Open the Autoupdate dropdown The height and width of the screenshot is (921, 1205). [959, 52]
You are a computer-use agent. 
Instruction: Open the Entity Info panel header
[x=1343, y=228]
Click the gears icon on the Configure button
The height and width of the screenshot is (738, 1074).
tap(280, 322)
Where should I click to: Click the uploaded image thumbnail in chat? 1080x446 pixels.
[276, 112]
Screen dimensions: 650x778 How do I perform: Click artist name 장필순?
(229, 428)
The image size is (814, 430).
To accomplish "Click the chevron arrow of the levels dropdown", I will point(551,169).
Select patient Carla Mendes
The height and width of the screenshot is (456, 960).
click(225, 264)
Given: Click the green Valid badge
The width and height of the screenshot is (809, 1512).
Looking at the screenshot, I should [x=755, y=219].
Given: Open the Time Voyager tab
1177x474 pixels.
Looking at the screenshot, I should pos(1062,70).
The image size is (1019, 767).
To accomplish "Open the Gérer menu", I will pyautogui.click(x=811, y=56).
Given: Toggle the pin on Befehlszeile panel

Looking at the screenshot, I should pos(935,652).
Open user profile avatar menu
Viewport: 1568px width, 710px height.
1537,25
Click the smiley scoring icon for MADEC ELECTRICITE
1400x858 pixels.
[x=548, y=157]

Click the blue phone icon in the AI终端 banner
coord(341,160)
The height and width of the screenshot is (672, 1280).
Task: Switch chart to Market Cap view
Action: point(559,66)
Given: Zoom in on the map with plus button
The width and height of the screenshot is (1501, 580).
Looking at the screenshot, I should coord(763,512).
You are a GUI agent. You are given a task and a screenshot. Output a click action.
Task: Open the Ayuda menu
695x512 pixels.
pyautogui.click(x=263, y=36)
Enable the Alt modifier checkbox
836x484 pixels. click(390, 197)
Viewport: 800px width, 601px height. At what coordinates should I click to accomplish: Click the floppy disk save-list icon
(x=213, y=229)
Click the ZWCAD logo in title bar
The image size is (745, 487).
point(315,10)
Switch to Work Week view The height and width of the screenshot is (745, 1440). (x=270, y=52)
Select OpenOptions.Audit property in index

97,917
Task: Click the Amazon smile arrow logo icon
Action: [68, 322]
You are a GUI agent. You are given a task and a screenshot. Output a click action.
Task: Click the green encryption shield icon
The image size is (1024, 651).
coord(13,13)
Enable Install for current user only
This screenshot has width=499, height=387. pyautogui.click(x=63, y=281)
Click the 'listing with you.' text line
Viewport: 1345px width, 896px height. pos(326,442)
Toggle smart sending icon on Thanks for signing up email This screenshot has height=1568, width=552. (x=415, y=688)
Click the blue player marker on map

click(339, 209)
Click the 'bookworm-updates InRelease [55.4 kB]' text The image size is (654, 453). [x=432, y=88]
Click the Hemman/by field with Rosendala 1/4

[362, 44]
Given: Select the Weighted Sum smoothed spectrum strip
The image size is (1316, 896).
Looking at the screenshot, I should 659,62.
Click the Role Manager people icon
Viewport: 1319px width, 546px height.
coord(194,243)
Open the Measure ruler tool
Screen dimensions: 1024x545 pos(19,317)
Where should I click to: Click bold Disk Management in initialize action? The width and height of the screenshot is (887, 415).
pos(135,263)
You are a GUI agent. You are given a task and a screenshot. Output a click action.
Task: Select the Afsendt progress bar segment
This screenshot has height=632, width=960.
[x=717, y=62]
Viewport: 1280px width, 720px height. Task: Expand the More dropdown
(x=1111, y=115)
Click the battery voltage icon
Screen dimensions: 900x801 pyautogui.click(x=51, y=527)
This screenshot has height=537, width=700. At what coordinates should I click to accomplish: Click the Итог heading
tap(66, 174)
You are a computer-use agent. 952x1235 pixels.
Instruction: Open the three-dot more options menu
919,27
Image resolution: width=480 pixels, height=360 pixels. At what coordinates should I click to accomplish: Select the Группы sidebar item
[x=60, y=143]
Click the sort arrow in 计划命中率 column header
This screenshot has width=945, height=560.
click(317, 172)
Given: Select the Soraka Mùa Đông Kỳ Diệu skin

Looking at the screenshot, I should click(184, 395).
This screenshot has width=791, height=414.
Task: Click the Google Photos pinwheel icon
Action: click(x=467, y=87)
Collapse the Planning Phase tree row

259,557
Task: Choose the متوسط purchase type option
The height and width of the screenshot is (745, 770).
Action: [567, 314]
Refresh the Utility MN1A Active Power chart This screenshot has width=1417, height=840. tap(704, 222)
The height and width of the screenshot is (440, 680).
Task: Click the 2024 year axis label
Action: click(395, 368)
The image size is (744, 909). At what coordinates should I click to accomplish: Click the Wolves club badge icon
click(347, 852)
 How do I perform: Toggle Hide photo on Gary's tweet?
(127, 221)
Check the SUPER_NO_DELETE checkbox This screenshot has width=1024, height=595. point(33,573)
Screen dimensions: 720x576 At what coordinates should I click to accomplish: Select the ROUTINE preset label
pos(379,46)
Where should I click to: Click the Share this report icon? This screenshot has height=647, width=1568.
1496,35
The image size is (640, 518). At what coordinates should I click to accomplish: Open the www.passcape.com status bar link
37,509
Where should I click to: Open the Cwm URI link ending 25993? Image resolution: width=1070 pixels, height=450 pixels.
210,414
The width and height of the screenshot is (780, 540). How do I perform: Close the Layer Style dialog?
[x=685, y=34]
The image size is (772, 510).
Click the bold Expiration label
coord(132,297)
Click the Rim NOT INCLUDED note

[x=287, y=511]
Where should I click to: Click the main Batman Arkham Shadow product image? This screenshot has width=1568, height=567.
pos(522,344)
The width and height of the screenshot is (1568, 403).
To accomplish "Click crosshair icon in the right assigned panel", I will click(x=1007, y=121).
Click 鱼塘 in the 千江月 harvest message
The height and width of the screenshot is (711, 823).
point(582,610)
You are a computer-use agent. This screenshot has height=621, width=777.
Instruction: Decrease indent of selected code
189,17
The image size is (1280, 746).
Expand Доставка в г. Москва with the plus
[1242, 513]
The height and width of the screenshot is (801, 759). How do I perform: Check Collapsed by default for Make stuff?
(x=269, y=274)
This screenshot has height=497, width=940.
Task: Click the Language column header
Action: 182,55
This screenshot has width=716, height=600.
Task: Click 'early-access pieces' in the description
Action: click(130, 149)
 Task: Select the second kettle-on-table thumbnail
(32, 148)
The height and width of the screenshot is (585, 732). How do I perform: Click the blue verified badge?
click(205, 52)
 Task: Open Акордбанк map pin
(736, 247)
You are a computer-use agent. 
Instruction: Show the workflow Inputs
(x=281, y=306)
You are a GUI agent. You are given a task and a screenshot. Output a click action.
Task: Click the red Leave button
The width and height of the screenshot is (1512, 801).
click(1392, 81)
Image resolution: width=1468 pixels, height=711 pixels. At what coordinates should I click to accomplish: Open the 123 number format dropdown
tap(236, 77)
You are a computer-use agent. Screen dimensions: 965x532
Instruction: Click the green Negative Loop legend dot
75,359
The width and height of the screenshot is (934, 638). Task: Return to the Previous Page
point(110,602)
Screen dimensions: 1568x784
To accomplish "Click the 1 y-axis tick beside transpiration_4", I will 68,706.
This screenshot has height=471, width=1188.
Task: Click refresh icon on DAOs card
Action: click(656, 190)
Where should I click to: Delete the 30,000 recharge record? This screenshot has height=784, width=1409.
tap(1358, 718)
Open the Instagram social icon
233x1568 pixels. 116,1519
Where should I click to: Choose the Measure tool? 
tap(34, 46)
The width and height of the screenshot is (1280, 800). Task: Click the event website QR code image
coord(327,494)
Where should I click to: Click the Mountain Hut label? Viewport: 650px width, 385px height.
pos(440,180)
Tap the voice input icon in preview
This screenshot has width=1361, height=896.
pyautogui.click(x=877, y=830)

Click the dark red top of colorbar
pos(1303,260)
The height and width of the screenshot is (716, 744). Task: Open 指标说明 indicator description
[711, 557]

What you should do –
Write out each entry again, character for character.

Worked solution –
Open the Autoupdate dropdown The height and width of the screenshot is (921, 1205). [959, 52]
You are a computer-use agent. 
Instruction: Open the Entity Info panel header
[x=1343, y=228]
Click the gears icon on the Configure button
The height and width of the screenshot is (738, 1074).
tap(280, 322)
Where should I click to: Click the uploaded image thumbnail in chat? 1080x446 pixels.
[276, 112]
Screen dimensions: 650x778 How do I perform: Click artist name 장필순?
(229, 428)
The image size is (814, 430).
To accomplish "Click the chevron arrow of the levels dropdown", I will point(551,169).
Select patient Carla Mendes
The height and width of the screenshot is (456, 960).
click(225, 264)
Given: Click the green Valid badge
The width and height of the screenshot is (809, 1512).
Looking at the screenshot, I should [x=755, y=219].
Given: Open the Time Voyager tab
1177x474 pixels.
Looking at the screenshot, I should pos(1062,70).
The image size is (1019, 767).
To accomplish "Open the Gérer menu", I will pyautogui.click(x=811, y=56).
Given: Toggle the pin on Befehlszeile panel

Looking at the screenshot, I should pos(935,652).
Open user profile avatar menu
Viewport: 1568px width, 710px height.
1537,25
Click the smiley scoring icon for MADEC ELECTRICITE
1400x858 pixels.
[x=548, y=157]

Click the blue phone icon in the AI终端 banner
coord(341,160)
The height and width of the screenshot is (672, 1280).
Task: Switch chart to Market Cap view
Action: point(559,66)
Given: Zoom in on the map with plus button
The width and height of the screenshot is (1501, 580).
Looking at the screenshot, I should coord(763,512).
You are a GUI agent. You are given a task and a screenshot. Output a click action.
Task: Open the Ayuda menu
695x512 pixels.
pyautogui.click(x=263, y=36)
Enable the Alt modifier checkbox
836x484 pixels. click(390, 197)
Viewport: 800px width, 601px height. At what coordinates should I click to accomplish: Click the floppy disk save-list icon
(x=213, y=229)
Click the ZWCAD logo in title bar
The image size is (745, 487).
point(315,10)
Switch to Work Week view The height and width of the screenshot is (745, 1440). (x=270, y=52)
Select OpenOptions.Audit property in index

97,917
Task: Click the Amazon smile arrow logo icon
Action: [68, 322]
You are a GUI agent. You are given a task and a screenshot. Output a click action.
Task: Click the green encryption shield icon
The image size is (1024, 651).
coord(13,13)
Enable Install for current user only
This screenshot has width=499, height=387. pyautogui.click(x=63, y=281)
Click the 'listing with you.' text line
Viewport: 1345px width, 896px height. pos(326,442)
Toggle smart sending icon on Thanks for signing up email This screenshot has height=1568, width=552. (x=415, y=688)
Click the blue player marker on map

click(339, 209)
Click the 'bookworm-updates InRelease [55.4 kB]' text The image size is (654, 453). [x=432, y=88]
Click the Hemman/by field with Rosendala 1/4

[362, 44]
Given: Select the Weighted Sum smoothed spectrum strip
The image size is (1316, 896).
Looking at the screenshot, I should 659,62.
Click the Role Manager people icon
Viewport: 1319px width, 546px height.
coord(194,243)
Open the Measure ruler tool
Screen dimensions: 1024x545 pos(19,317)
Where should I click to: Click bold Disk Management in initialize action? The width and height of the screenshot is (887, 415).
pos(135,263)
You are a GUI agent. You are given a task and a screenshot. Output a click action.
Task: Select the Afsendt progress bar segment
This screenshot has height=632, width=960.
[x=717, y=62]
Viewport: 1280px width, 720px height. Task: Expand the More dropdown
(x=1111, y=115)
Click the battery voltage icon
Screen dimensions: 900x801 pyautogui.click(x=51, y=527)
This screenshot has height=537, width=700. At what coordinates should I click to accomplish: Click the Итог heading
tap(66, 174)
You are a computer-use agent. 952x1235 pixels.
Instruction: Open the three-dot more options menu
919,27
Image resolution: width=480 pixels, height=360 pixels. At what coordinates should I click to accomplish: Select the Группы sidebar item
[x=60, y=143]
Click the sort arrow in 计划命中率 column header
This screenshot has width=945, height=560.
click(317, 172)
Given: Select the Soraka Mùa Đông Kỳ Diệu skin

Looking at the screenshot, I should click(184, 395).
This screenshot has width=791, height=414.
Task: Click the Google Photos pinwheel icon
Action: click(x=467, y=87)
Collapse the Planning Phase tree row

259,557
Task: Choose the متوسط purchase type option
The height and width of the screenshot is (745, 770).
Action: [567, 314]
Refresh the Utility MN1A Active Power chart This screenshot has width=1417, height=840. tap(704, 222)
The height and width of the screenshot is (440, 680).
Task: Click the 2024 year axis label
Action: click(395, 368)
The image size is (744, 909). At what coordinates should I click to accomplish: Click the Wolves club badge icon
click(347, 852)
 How do I perform: Toggle Hide photo on Gary's tweet?
(127, 221)
Check the SUPER_NO_DELETE checkbox This screenshot has width=1024, height=595. point(33,573)
Screen dimensions: 720x576 At what coordinates should I click to accomplish: Select the ROUTINE preset label
pos(379,46)
Where should I click to: Click the Share this report icon? This screenshot has height=647, width=1568.
1496,35
The image size is (640, 518). At what coordinates should I click to accomplish: Open the www.passcape.com status bar link
37,509
Where should I click to: Open the Cwm URI link ending 25993? Image resolution: width=1070 pixels, height=450 pixels.
210,414
The width and height of the screenshot is (780, 540). How do I perform: Close the Layer Style dialog?
[x=685, y=34]
The image size is (772, 510).
Click the bold Expiration label
coord(132,297)
Click the Rim NOT INCLUDED note

[x=287, y=511]
Where should I click to: Click the main Batman Arkham Shadow product image? This screenshot has width=1568, height=567.
pos(522,344)
The width and height of the screenshot is (1568, 403).
To accomplish "Click crosshair icon in the right assigned panel", I will click(x=1007, y=121).
Click 鱼塘 in the 千江月 harvest message
The height and width of the screenshot is (711, 823).
point(582,610)
You are a computer-use agent. This screenshot has height=621, width=777.
Instruction: Decrease indent of selected code
189,17
The image size is (1280, 746).
Expand Доставка в г. Москва with the plus
[1242, 513]
The height and width of the screenshot is (801, 759). How do I perform: Check Collapsed by default for Make stuff?
(x=269, y=274)
This screenshot has height=497, width=940.
Task: Click the Language column header
Action: 182,55
This screenshot has width=716, height=600.
Task: Click 'early-access pieces' in the description
Action: click(130, 149)
 Task: Select the second kettle-on-table thumbnail
(32, 148)
The height and width of the screenshot is (585, 732). How do I perform: Click the blue verified badge?
click(205, 52)
 Task: Open Акордбанк map pin
(736, 247)
You are a computer-use agent. 
Instruction: Show the workflow Inputs
(x=281, y=306)
You are a GUI agent. You are given a task and a screenshot. Output a click action.
Task: Click the red Leave button
The width and height of the screenshot is (1512, 801).
click(1392, 81)
Image resolution: width=1468 pixels, height=711 pixels. At what coordinates should I click to accomplish: Open the 123 number format dropdown
tap(236, 77)
You are a computer-use agent. Screen dimensions: 965x532
Instruction: Click the green Negative Loop legend dot
75,359
The width and height of the screenshot is (934, 638). Task: Return to the Previous Page
point(110,602)
Screen dimensions: 1568x784
To accomplish "Click the 1 y-axis tick beside transpiration_4", I will 68,706.
This screenshot has height=471, width=1188.
Task: Click refresh icon on DAOs card
Action: click(656, 190)
Where should I click to: Delete the 30,000 recharge record? This screenshot has height=784, width=1409.
tap(1358, 718)
Open the Instagram social icon
233x1568 pixels. 116,1519
Where should I click to: Choose the Measure tool? 
tap(34, 46)
The width and height of the screenshot is (1280, 800). Task: Click the event website QR code image
coord(327,494)
Where should I click to: Click the Mountain Hut label? Viewport: 650px width, 385px height.
pos(440,180)
Tap the voice input icon in preview
This screenshot has width=1361, height=896.
pyautogui.click(x=877, y=830)

Click the dark red top of colorbar
pos(1303,260)
The height and width of the screenshot is (716, 744). Task: Open 指标说明 indicator description
[711, 557]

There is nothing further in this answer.